Granite boundary stone, believed to date from 1871-72, set into a niche in rubble walling on the west side of Temple Hill Road near number 3, approximately 0.8 kilometres east of Newry town centre. The stone is oblong in section, roughly 0.4 metres in height, with a dressed finish to the front face, rock-faced sides, and a pointed arch top. Although now enclosed within the niche, its three-dimensional form remains clearly discernible. The front face bears incised letters reading "M B", presumed to stand for "Municipal Boundary".

This boundary stone is one of 14 largely identical markers originally set along Newry's former municipal limits, and one of the most complete sets of such features in the whole of Northern Ireland. These stones mark the town's growth and regional importance during the mid to later Victorian period.

Following the establishment of local government in Newry under the Lighting of Towns (Ireland) Act of 1828, a municipal boundary was eventually agreed upon, with the area of the town stated to have been fixed by special act in 1865. However, these boundaries appear to have lacked official status until 1871, when following the passing of the Newry Improvement and Water Act, the Town Commissioners were formally incorporated as a municipal body and the settlement's limits were laid down, seemingly along those established in 1865. This same boundary was later readopted by the Newry Urban District Council, which succeeded the Commissioners after local government reform in 1898.

Whether Newry possessed boundary markers prior to 1871 is uncertain.
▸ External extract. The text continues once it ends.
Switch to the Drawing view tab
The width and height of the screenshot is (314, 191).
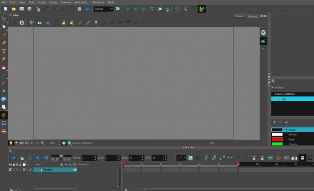(253, 16)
The absence of any reference to such objects in local newspapers before that date—when such features were often cited as location points in incident reports and property notices—suggests they may not have existed. This is supported by the fact that in October 1871 the Commissioners appointed Mr. Robert Beard to furnish eighteen cut granite stones for borough boundary marks according to specifications. Only from mid-1872 do references to "boundary stones" become frequent in the local press. Most of the granite markers visible today are likely those supplied by Mr. Beard (probably Robert Baird, a stone cutter recorded as having a yard in Mary Street in the 1880s) and therefore date from approximately 1871-72. It is possible, however, that some are later, or that more than the 18 mentioned in 1871 were commissioned, as at least 20 stones are marked along the Urban District Council boundary on various Ordnance Survey maps for this area between 1903 and 1939.

The stone near 3 Temple Hill Road appears on the large-scale 1903 Ordnance Survey map and is likely to have been one of the series of markers put in place in 1871-72 to delineate the jurisdiction of the newly incorporated Town Commissioners. It was presumably originally freestanding, though map evidence makes this difficult to determine with certainty. The wall structure to the north of the marker appears to be of recent construction, but part of that to the south may be older, suggesting this side of the stone may always have been backed against it.